Steffen Higel, Dave Lewis, Vincent Wade

Dynamic Web-Service Composition: eBusiness Just For You!

Knowledge and Data Engineering Group
Department of Computer Science
Trinity College Dublin

steffen.higel@cs.tcd.ie, dave.lewis@cs.tcd.ie, Vincent.Wade@cs.tcd.ie

As businesses increasingly strive to offer 'service portals' on the web, their business processes are being encapsulated within web-services or offered via web services. Initially, this has been particularly focused in the business to customer area, for example on-line brokerage services, information search services, online travel agents and so forth. However, in recent years the takeup of web services to support the business to business market has also increased through their appearance across the value chain of telecoms providers[Lofthouse04] and the emergence of value added service providers (such as content providers and retailers).
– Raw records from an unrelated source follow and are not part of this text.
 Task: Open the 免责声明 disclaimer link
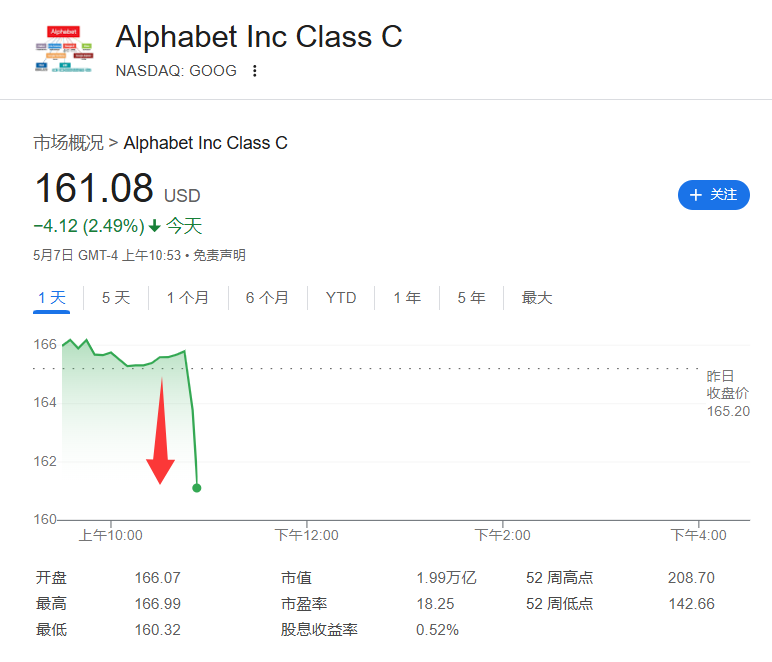pos(219,255)
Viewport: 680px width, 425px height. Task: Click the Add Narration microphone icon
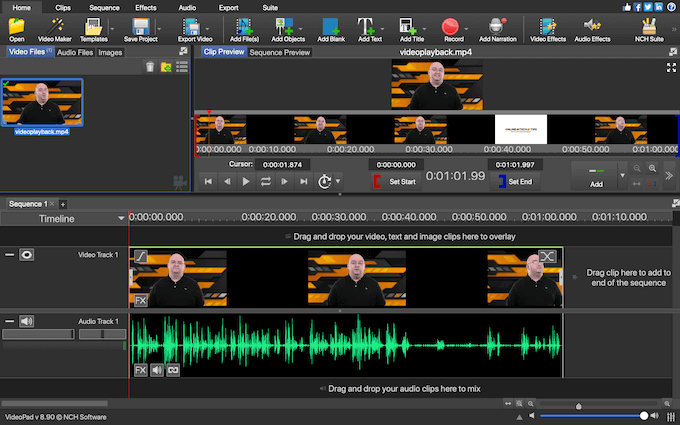click(498, 27)
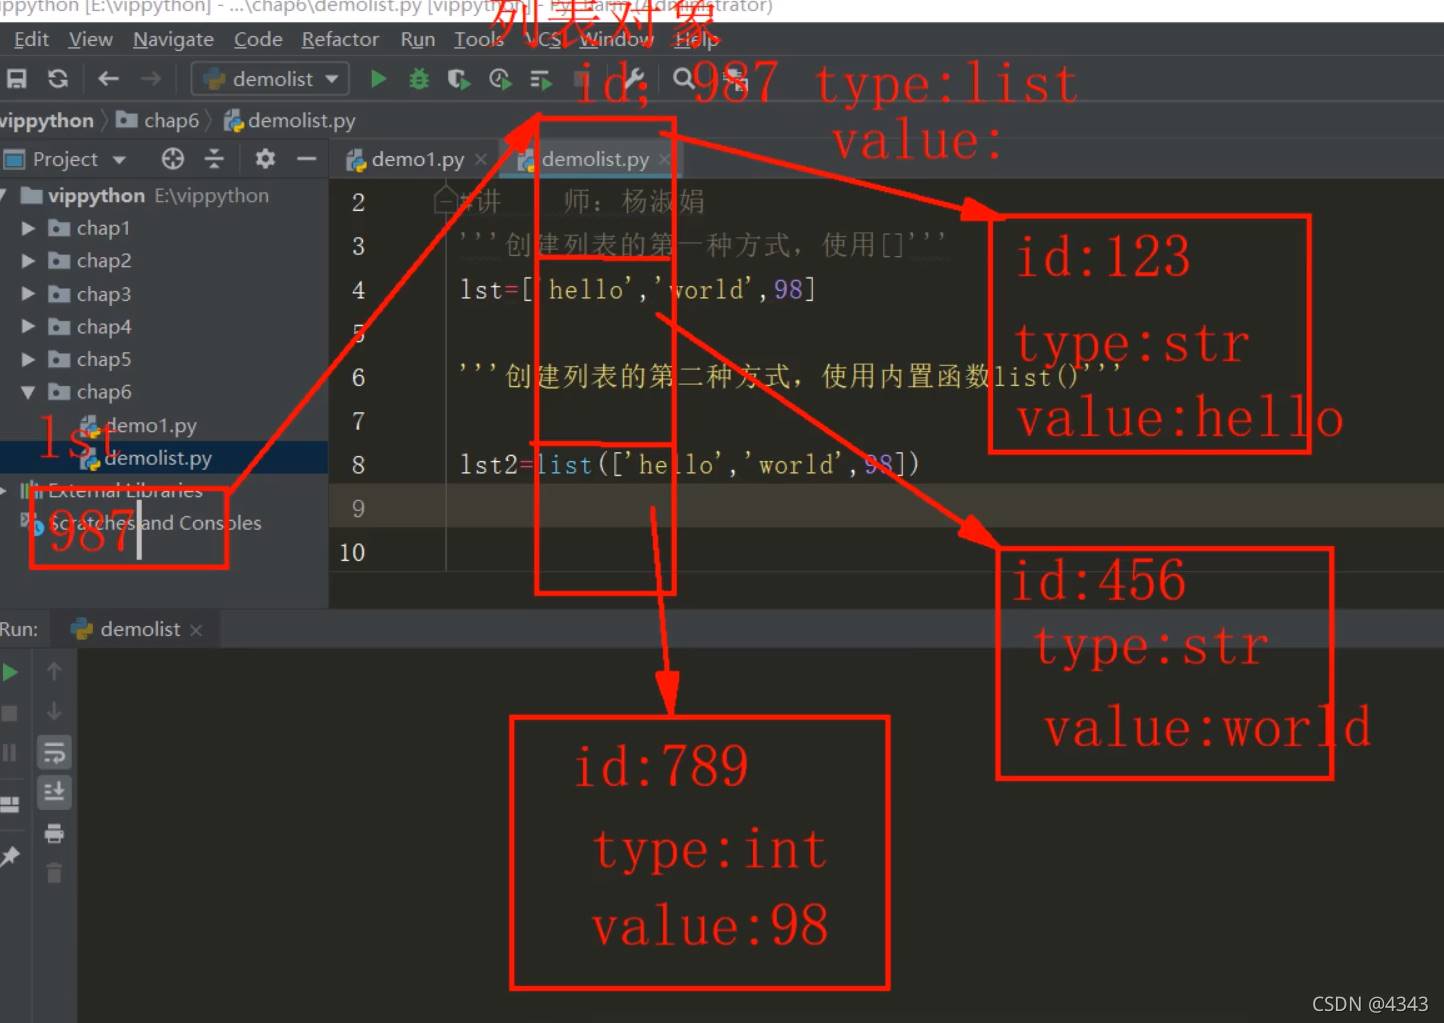Screen dimensions: 1444x1023
Task: Toggle the pin tab icon in Run panel
Action: coord(11,856)
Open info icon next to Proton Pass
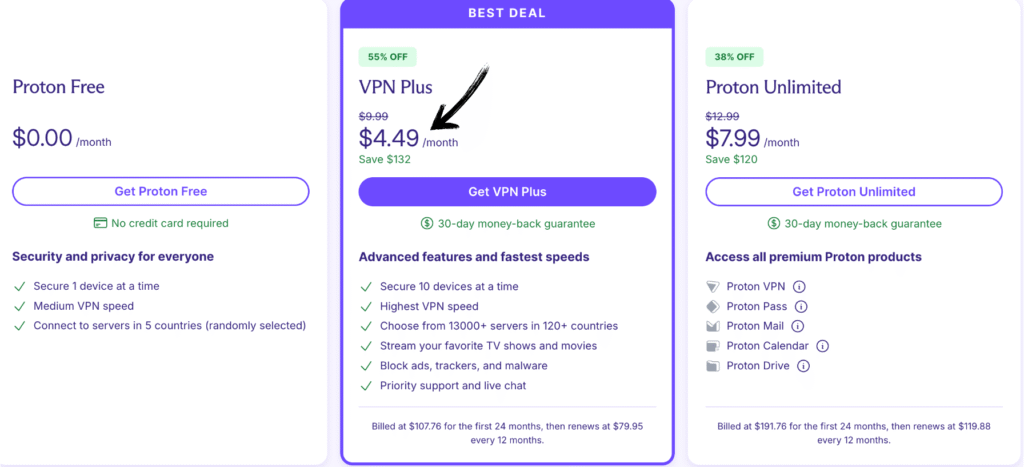 tap(801, 306)
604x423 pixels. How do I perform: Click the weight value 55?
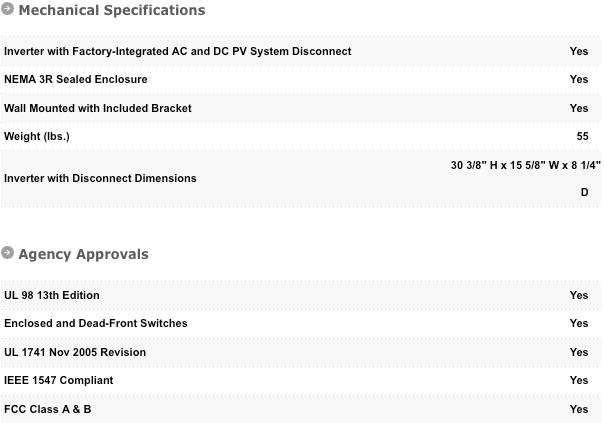(x=582, y=136)
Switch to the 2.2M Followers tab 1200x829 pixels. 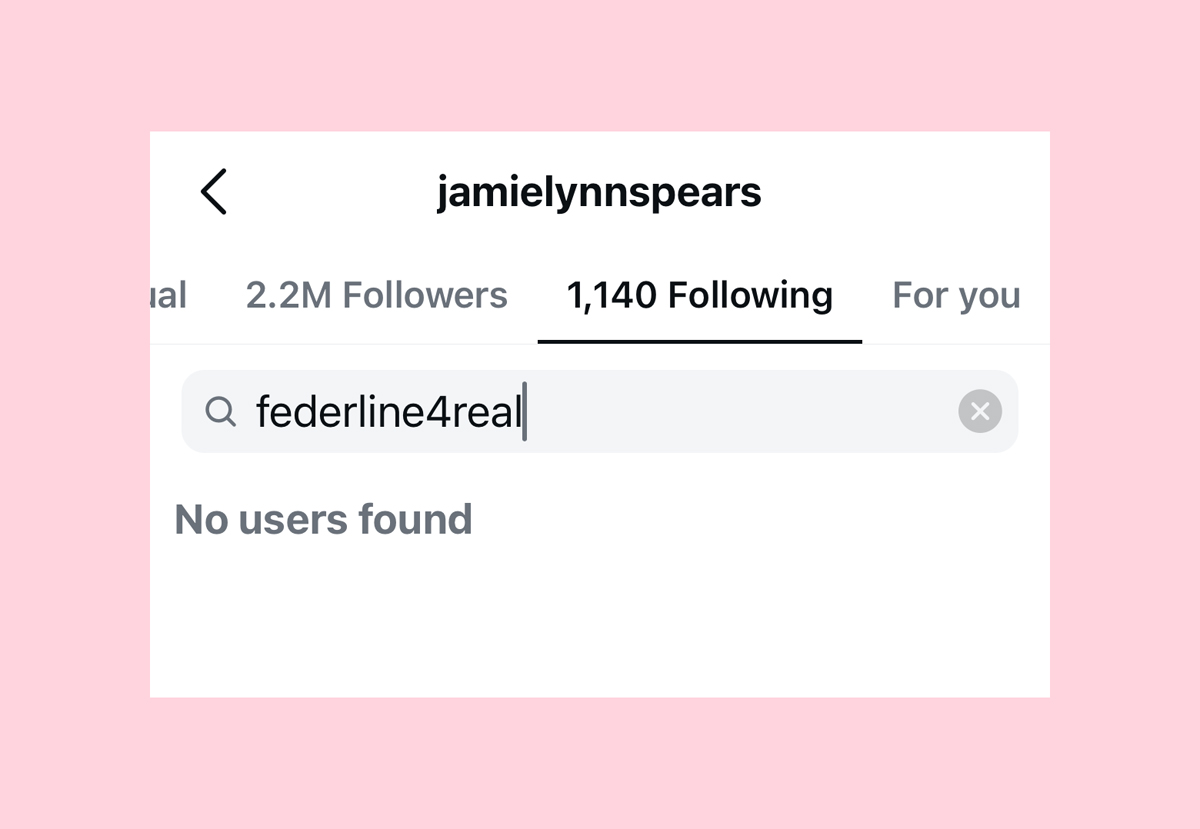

In supporting these B2B and B2C business processes, a variety of technologies such as workflow automation, scripting languages or individual applications supported via application service providers have been employed. Market forces as well as operating constraints can cause the need for dynamic changes to both the business models and services that an organisation offers. However all of the technical solutions listed earlier suffer from a lack of dynamic adaptability. Such solutions incur considerable effort in process re-engineering and customisation. More lightweight solutions to service composition are now being sought to allow organisations greater flexibility and more rapid process adaptivity. Various industry and standards bodies have reacted by attempting to specify greater flexibility in Web Service composition and integration. For example, W3C as part of its Web Service Activity has sought to define requirements and techniques to support dynamic service choreography; OASIS is standardising a scripting approach for Web Services called Business Process Execution Language for Web Services. This paper explores an approach to near run-time service composition for customising web-service behaviour dynamically, with a focus on the reuse of existing compositions.